Resp : Eliane Hajnsdorf

 

  Les bactéries doivent réagir et s’adapter très rapidement à des stress ou des modifications de leur environnement. Dans ce but, l'une des stratégies mises en œuvre par ces organismes consiste à réguler l’expression de certains gènes au niveau post-transcriptionnel en utilisant des ARN ou des protéines comme agents régulateurs. Le projet de notre équipe vise (1) à identifier les divers mécanismes par lesquels l’expression génique est modulée chez Escherichia coli, soit directement, soit indirectement, par des molécules aussi différentes que les ARN régulateurs (ARNs) ou des protéines impliquées dans le métabolisme des ARN telles que des ribonucléases, la poly(A)polymérase, Hfq et sans doute d’autres et (2) caractériser les divers circuits de régulation impliquant des ARNs et d’autres facteurs régulant la transcription et la traduction.

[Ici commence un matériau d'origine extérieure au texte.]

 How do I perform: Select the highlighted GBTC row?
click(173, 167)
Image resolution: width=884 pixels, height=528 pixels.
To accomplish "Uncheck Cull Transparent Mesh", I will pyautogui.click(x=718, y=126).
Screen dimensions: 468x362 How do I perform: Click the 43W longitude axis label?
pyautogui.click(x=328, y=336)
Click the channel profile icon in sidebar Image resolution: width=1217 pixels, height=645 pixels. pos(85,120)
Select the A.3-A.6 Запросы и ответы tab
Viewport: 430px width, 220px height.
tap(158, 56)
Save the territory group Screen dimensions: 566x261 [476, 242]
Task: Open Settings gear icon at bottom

   Notre équipe a été créée en septembre 2012 par la fusion de deux équipes s‘intéressant déjà au contrôle post-transcriptionnel de l’expression génique chez les bactéries à Gram négatif, et plus précisément au rôle des ARN dans ce processus (« Contrôle traductionnel chez les bactéries à Gram négatif » dirigée par M. Springer et « Expression génétique et stabilité de l’ARN » co-dirigée par P. Regnier and E. Hajnsdorf).

 

 

 

 

 

 

 

 

 

 


 

Mécanismes de régulation de l’expression génique par des ARN

 

   La régulation de l'expression des gènes joue un rôle clé dans l’adaptation des bactéries à leur environnement. Cette régulation a d'abord été mise en évidence au niveau de la transcription, la première étape de l'expression génique. Ce n’est que plus tard que la régulation à des étapes postérieures à la transcription, également appelée contrôle post-transcriptionnel, a été découverte. Le rôle crucial que joue l'ARN dans le contrôle post-traductionnel chez les bactéries, mais aussi dans les autres domaines du vivant, est connu depuis plusieurs décennies. Depuis une quinzaine d'années cependant, le nombre d'ARN régulateurs identifiés a explosé et notre compréhension de la diversité des mécanismes utilisés par ces molécules pour contrôler l'expression génique a fortement progressé.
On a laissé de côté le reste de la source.